In 2000, Allis and Brian Strahl proposed the "histone code hypothesis", which states that DNA transcription is largely regulated by histone modifications. Later, Allis (together with Thomas Jenuwein) explicitly associated the histone code with epigenetics, and recognized the clinical significance of histone modifications, especially in cancers.

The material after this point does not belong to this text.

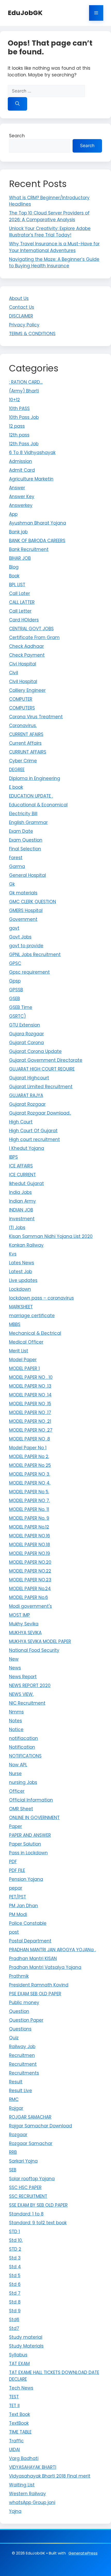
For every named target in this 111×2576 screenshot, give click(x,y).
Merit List (18, 1351)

In more recent years, his attention turned to "oncohistones", which are histones with mutations that distort normal histone modifications, leading to cancers.

==Honors and awards==
- Member of the American Academy of Arts and Sciences (2001)
- Dickson Prize in Medicine (2002)
- Massry Prize (2003)
- Wiley Prize in Biomedical Sciences (2004)
- Member of the National Academy of Sciences (2005)
- Distinguished Alumnus Award, University of Cincinnati College of Arts and Sciences (2007)
- Gairdner Foundation International Award (2007)
- American Society for Biochemistry and Molecular Biology-Merck Award (2008)
- Lewis S. Rosenstiel Award for Distinguished Work in Basic Medical Research (2010)
- Japan Prize (2014)
- Grand Prix Charles-Leopold Mayer (2014)
- Breakthrough Prize in Life Sciences (2015)
- Gruber Prize in Genetics (2016)
- March of Dimes Prize in Developmental Biology (2017)
- Albert Lasker Award for Basic Medical Research (2018)
- Member of the National Academy of Medicine (2019)
- Albany Medical Center Prize (2022)

Allis was a member of Phi Beta Kappa when he graduated from the University of Cincinnati.

The C. David Allis Mentorship Fund for Young Scientists at the Rockefeller University was established in his honor.